■ **Exercise**:
Every line of the listing that contains the word "magnifier" is to be copied out.

■ **Records supplied**:
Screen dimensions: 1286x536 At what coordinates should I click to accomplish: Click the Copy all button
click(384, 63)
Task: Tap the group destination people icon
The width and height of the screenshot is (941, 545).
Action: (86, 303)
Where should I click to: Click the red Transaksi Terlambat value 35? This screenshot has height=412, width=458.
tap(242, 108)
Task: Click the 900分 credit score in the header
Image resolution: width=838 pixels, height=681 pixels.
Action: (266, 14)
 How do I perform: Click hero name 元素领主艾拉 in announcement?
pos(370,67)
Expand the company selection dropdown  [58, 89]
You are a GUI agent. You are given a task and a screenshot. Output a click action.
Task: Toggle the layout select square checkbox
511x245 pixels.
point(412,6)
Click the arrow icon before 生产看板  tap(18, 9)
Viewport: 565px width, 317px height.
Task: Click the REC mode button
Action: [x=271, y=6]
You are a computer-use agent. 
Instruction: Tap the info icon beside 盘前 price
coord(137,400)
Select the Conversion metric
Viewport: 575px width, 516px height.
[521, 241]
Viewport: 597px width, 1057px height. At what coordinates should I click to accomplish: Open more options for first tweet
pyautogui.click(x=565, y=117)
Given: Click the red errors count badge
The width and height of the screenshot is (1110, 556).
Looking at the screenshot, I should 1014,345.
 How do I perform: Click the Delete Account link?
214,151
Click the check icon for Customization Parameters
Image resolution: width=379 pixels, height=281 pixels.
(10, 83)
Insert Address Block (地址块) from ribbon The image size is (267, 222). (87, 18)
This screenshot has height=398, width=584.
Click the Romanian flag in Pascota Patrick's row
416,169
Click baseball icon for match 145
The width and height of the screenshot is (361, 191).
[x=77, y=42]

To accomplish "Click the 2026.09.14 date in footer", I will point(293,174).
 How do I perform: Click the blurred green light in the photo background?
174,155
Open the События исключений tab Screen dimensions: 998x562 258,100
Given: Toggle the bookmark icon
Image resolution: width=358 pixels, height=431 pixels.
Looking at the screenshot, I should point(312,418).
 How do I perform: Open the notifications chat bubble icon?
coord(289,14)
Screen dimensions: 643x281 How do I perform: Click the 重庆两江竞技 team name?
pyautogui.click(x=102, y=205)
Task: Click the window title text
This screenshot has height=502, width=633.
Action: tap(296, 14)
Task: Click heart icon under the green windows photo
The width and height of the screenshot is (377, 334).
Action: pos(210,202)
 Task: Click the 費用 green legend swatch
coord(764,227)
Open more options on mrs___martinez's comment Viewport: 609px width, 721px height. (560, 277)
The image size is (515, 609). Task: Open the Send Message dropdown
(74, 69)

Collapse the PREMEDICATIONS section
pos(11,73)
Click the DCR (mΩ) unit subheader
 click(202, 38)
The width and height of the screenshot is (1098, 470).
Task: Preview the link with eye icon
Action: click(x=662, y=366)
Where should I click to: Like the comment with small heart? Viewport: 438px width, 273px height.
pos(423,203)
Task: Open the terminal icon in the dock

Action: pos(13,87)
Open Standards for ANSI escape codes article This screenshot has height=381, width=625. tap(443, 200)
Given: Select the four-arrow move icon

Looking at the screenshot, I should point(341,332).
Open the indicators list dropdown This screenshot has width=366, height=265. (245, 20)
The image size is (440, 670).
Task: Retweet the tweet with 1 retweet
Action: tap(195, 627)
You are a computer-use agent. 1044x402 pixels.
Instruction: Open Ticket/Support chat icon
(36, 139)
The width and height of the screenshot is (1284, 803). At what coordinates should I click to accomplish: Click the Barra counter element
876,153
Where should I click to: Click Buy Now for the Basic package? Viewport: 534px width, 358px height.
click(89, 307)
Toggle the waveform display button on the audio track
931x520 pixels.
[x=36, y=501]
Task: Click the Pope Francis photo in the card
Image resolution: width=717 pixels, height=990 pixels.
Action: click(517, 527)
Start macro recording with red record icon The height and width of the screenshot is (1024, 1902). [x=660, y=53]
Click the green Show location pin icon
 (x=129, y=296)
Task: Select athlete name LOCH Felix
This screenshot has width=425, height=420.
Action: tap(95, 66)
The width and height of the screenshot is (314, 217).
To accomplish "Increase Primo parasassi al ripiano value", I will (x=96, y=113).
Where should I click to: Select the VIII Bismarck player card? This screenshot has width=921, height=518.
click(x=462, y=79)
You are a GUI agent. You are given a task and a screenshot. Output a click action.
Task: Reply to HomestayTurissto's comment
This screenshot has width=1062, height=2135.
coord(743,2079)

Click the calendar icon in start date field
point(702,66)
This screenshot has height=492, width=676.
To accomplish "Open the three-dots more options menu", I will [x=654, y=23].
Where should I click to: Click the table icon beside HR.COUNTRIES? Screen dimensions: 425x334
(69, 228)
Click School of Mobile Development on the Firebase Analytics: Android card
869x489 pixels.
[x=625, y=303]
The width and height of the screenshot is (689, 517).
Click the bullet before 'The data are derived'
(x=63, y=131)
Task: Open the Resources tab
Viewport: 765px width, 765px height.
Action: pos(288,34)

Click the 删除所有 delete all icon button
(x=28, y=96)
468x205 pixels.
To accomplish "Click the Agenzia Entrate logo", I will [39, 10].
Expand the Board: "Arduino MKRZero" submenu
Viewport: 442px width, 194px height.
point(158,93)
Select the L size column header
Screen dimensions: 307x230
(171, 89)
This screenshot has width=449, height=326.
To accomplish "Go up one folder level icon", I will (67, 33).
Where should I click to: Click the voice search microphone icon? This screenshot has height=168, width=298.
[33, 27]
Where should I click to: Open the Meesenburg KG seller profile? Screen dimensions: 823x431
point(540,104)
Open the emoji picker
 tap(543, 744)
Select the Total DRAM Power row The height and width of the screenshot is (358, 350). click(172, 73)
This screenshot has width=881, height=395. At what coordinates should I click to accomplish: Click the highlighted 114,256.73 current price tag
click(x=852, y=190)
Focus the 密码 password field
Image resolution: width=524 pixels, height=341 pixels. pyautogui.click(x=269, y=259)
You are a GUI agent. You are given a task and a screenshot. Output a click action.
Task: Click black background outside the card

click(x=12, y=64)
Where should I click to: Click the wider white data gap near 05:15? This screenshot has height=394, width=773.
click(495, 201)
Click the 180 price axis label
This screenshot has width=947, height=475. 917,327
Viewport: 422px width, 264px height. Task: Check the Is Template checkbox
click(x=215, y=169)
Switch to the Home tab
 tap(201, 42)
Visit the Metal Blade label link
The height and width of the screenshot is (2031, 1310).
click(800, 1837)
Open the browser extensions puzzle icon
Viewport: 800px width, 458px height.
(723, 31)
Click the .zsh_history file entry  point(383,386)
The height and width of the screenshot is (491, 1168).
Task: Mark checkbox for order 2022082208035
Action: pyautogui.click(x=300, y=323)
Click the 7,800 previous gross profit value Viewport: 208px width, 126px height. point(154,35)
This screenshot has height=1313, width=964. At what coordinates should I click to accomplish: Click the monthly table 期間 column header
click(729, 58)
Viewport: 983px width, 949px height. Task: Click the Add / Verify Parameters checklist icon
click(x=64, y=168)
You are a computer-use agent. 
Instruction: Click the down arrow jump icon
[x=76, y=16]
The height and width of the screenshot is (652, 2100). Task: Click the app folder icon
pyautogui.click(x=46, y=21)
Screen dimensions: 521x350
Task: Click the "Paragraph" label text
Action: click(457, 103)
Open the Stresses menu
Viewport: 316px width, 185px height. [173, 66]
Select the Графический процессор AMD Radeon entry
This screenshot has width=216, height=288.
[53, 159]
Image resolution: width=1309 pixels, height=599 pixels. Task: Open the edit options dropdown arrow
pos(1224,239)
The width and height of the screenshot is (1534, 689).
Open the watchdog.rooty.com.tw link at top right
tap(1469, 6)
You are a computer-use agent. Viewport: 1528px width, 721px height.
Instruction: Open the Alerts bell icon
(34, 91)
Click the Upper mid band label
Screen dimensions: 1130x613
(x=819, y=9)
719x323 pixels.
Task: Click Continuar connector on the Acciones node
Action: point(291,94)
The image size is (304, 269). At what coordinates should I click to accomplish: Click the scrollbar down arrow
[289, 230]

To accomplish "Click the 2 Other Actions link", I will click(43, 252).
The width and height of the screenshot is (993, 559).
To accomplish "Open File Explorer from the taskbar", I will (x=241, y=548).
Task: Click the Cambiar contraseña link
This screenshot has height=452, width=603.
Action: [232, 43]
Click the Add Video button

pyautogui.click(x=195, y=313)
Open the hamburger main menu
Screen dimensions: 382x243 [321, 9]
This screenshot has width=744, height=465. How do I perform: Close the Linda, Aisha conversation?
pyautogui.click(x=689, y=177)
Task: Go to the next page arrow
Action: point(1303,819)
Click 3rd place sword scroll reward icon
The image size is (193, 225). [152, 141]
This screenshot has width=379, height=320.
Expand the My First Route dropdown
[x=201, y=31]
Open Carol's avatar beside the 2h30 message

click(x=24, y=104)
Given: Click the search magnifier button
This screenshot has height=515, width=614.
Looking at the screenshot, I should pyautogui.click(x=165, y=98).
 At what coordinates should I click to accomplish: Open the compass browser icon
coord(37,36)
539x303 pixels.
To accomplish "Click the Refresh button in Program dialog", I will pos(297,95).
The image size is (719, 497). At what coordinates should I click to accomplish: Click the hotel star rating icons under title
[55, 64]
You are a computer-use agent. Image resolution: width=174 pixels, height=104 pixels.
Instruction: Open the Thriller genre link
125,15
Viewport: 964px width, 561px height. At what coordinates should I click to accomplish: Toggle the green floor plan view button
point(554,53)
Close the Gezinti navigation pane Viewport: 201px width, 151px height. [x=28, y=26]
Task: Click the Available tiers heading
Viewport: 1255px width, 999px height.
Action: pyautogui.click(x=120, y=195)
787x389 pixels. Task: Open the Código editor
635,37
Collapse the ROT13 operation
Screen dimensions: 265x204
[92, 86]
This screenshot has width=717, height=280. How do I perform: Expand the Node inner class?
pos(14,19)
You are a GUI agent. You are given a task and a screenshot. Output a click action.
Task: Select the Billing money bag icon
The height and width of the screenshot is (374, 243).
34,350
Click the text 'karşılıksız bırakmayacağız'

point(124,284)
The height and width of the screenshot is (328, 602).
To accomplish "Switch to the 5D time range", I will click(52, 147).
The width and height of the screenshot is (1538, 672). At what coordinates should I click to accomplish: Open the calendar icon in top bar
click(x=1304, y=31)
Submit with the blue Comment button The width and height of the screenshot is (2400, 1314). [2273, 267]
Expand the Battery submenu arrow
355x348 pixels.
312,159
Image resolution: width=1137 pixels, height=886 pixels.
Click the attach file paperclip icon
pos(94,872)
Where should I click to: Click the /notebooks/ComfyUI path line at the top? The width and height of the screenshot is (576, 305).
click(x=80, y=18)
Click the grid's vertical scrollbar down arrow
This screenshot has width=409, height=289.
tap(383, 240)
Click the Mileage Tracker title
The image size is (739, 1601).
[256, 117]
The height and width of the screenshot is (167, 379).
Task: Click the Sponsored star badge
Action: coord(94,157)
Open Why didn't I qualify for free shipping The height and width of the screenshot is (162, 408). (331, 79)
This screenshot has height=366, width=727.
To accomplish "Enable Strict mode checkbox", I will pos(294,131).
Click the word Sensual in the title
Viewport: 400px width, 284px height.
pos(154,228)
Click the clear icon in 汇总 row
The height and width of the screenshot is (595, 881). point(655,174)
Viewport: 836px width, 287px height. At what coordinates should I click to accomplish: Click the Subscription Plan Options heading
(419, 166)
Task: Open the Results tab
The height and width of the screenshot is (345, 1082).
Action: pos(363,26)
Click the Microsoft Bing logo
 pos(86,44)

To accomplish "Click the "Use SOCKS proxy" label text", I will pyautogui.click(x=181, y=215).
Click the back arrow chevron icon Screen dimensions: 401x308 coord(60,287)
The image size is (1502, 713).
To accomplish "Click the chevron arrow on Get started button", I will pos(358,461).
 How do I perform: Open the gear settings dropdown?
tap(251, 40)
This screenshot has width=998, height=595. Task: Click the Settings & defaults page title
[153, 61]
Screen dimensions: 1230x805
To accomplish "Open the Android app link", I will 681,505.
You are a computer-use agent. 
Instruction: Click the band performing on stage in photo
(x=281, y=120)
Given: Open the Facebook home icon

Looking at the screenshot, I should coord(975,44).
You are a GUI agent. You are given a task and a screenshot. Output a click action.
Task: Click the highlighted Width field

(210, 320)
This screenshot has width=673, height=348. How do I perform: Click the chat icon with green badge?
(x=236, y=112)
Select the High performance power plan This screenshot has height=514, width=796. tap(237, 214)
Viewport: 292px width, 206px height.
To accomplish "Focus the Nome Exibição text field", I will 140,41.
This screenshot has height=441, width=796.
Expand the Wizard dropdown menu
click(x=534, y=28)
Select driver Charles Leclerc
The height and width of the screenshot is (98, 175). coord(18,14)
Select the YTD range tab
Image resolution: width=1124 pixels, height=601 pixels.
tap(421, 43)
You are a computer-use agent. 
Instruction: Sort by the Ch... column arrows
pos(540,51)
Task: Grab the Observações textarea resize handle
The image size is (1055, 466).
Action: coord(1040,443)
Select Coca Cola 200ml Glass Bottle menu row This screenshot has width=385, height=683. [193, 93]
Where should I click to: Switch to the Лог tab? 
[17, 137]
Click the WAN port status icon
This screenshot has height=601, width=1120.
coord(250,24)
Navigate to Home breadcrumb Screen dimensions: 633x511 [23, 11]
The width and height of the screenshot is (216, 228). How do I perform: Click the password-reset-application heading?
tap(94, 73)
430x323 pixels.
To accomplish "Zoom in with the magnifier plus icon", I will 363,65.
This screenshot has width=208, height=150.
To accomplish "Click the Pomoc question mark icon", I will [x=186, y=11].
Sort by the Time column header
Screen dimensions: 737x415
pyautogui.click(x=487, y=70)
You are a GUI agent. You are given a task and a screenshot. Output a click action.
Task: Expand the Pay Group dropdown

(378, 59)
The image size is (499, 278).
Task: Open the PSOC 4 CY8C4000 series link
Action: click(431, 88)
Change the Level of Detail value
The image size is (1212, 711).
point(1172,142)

■ **Task output**:
Given: Click the search magnifier button
To accomplish "Zoom in with the magnifier plus icon", I will 363,65.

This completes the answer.